All eyes have been on Justin Rose but merely where players found themselves playing yesterday's third round was an indication of their fortunes.

Rose was at San Roque with the bottom half of the 181-man field. His 70 included four birdies but at five over par, he needs to break 70 today to make the 72-hole cut.

But he was optimistic. "That was much more like it," Rose said. "I kept smiling through and got a bit of confidence on the greens."

Down at Sotogrande, where the leaders were performing, Scotland's Ross Drummond, Francisco Valera and Emanuele Canonica, with a 65, topped the leaderboard at ten under. But Paul Way made a dreadful move and will set out today on the same score as Rose.

Three under for the tournament after eight holes, the Kent man dropped nine strokes in seven holes. His demise was witnessed at close hand by Gordon J Brand, who also appeared in the 1983 Ryder Cup and has seen it all before.

"That's the Qualifying School," Brand said. "This course is wide open and on a Sunday morning you wouldn't think twice about finding any trouble but here everyone seems to find it. You start getting tight and the older you are, the tighter you get."

Brand made his way round in 73 an at one under is on the same mark as another Ryder Cup player, Steve Richardson.

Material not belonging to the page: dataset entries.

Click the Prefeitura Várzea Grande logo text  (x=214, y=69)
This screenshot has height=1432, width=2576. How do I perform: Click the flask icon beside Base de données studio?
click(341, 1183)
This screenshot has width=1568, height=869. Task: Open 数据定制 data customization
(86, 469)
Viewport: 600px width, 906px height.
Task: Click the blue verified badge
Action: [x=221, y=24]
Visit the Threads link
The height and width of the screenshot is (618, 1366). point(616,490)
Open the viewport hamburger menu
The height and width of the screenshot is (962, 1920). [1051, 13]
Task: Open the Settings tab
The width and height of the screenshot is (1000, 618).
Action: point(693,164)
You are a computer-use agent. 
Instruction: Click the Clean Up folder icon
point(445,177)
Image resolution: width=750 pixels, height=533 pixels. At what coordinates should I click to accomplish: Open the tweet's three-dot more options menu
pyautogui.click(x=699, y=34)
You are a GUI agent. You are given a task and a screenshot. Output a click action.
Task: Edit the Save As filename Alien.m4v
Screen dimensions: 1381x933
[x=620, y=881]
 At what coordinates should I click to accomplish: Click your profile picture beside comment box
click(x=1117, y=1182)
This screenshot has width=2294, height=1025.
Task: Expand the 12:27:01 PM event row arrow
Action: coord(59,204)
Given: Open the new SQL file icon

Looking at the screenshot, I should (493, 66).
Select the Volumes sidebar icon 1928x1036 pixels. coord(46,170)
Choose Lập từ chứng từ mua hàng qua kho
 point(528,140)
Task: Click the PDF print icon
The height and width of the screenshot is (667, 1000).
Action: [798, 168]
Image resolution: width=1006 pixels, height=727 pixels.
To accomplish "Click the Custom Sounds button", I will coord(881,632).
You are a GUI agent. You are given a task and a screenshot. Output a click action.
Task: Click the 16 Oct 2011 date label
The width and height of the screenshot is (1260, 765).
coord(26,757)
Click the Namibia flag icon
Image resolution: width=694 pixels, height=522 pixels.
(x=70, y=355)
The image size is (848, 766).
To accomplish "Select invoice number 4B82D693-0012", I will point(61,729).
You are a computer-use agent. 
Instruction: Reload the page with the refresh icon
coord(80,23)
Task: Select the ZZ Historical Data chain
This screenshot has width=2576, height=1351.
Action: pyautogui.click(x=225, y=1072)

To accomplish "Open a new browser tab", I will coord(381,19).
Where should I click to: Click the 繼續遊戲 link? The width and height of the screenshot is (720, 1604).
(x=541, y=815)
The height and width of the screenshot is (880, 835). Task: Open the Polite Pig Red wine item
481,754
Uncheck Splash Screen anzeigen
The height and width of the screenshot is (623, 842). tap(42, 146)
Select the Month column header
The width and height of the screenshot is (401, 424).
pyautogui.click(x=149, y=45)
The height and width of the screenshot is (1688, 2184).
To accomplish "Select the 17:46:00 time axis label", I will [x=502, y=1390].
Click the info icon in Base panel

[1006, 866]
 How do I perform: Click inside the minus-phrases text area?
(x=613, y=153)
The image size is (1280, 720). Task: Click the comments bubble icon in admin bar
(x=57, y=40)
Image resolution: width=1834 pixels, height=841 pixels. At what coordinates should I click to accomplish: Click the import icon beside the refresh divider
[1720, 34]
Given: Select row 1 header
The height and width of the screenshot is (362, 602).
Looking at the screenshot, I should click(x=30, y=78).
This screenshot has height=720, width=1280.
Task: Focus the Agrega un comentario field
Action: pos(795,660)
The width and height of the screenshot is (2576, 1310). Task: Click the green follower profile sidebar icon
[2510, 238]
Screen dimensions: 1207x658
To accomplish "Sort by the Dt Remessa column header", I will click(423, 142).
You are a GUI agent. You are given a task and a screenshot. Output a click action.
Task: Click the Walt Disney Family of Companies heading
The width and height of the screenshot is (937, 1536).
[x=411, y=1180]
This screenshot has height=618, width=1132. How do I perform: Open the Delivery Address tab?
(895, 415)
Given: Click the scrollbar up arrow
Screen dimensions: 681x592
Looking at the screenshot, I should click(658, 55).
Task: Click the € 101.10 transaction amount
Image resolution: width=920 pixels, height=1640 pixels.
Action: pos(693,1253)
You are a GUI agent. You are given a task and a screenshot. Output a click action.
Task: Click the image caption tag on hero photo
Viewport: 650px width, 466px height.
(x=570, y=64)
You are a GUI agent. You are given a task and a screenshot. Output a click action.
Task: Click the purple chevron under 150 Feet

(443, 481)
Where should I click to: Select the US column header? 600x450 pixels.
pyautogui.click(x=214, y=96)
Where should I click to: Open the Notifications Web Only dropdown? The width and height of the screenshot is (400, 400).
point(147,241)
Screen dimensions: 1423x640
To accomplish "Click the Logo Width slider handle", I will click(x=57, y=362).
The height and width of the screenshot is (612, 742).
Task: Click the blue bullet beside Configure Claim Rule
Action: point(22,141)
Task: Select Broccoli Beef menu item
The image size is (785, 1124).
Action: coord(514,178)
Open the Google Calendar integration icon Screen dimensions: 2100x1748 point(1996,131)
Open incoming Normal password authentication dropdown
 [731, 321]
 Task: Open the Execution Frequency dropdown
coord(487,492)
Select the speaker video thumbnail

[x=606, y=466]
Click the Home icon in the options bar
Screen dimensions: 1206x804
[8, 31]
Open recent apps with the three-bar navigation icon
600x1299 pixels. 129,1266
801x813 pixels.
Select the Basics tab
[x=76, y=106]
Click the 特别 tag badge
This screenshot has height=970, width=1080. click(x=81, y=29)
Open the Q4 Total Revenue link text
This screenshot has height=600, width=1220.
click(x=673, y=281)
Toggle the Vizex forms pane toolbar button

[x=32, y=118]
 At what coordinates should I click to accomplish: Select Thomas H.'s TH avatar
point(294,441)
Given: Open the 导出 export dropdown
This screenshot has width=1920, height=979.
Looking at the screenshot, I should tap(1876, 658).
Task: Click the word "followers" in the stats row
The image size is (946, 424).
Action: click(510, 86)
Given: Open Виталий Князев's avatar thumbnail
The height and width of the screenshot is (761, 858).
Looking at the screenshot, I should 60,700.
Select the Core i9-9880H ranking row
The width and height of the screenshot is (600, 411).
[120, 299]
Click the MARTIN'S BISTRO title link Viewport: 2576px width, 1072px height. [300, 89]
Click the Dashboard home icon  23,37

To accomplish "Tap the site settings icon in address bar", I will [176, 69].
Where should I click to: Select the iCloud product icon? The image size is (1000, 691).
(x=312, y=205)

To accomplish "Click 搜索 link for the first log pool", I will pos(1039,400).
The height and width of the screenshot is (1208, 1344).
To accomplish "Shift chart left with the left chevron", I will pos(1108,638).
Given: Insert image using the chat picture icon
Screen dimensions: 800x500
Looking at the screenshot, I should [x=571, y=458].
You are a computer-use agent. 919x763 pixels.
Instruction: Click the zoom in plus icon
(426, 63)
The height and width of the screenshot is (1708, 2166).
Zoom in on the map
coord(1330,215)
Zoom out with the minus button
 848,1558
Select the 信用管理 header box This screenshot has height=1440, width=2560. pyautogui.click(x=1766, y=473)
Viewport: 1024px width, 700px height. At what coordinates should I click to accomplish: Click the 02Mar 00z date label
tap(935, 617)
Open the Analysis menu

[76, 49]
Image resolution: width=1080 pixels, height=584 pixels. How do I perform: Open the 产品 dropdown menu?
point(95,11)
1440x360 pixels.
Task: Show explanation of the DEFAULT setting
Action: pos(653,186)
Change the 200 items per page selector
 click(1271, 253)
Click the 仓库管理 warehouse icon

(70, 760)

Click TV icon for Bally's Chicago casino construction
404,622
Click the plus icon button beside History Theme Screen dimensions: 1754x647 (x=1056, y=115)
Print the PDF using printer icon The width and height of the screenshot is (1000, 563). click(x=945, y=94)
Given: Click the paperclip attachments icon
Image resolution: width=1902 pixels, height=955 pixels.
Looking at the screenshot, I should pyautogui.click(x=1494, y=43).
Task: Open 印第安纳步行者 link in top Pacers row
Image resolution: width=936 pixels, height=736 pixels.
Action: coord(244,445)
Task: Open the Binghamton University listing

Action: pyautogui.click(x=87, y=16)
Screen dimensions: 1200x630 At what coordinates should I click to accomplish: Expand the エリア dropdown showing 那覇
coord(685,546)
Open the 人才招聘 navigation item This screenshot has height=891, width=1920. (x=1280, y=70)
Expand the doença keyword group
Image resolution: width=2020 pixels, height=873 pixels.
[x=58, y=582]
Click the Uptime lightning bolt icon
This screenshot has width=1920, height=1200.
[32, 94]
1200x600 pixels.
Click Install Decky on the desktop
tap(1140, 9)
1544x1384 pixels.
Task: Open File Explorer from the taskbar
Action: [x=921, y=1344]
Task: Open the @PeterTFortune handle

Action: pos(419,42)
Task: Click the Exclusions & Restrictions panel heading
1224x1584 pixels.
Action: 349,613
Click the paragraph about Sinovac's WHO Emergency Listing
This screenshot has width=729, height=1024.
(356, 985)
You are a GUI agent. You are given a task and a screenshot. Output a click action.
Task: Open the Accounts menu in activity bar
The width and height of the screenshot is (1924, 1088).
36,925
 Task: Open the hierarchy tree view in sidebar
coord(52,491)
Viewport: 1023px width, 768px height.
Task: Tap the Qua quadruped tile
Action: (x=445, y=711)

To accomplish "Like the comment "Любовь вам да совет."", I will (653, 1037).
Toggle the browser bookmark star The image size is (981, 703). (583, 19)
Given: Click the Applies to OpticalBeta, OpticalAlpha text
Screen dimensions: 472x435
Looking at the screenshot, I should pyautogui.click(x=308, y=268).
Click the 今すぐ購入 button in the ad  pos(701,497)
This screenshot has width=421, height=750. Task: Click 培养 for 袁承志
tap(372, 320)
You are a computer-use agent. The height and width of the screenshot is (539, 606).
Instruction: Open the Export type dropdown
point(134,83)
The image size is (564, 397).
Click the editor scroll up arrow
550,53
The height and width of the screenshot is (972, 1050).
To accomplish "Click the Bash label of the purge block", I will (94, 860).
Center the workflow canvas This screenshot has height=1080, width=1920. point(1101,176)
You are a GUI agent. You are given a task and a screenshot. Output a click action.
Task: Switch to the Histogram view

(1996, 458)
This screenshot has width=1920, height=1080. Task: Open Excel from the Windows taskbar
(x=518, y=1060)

Way, who birdied the 17th, shot a 79. When Way hit a five-iron to six inches at the eighth there was no inkling of what was about to happen.

An acorn in front of his ball in a bunker at the ninth cost a double- bogey and two drives into the water at the par-five 14th meant a triple- bogey eight. "I drove badly," Way said. "It took us three hours to play the front nine. We were waiting on every shot which didn't help. I need to play with rhythm - I lost it.''

There was a time when Michael Welch was the centre of attention but not any more. The 26-year-old from Shrewsbury scored a 71 at level par. Eight years ago Welch won 10 tournaments in a row, starting with the Shropshire County Boys and ending with the unique sequence of English, British, European and World Boys.

Welch spent four more years in the amateur ranks and has not made the impact that was expected of him as a professional. He spent one year on the main tour in 1996 but failed to return his card. "I had gone backwards by the time I turned pro," he said.

"I should have turned pro at 18 like Rose. He made the right decision because he had done everything in the amateur game and might have gone stale if he had delayed his decision by a couple of years. You just go through the motions. When you turn pro everything is a new challenge.

"Justin has proved he can do it at the highest level. Once he finds his feet he will be off and running. But what will be difficult is everyone reminding him of the Open. Even now people remind me of my run in 1990 but, without being rude, that was eight years ago and just isn't relevant."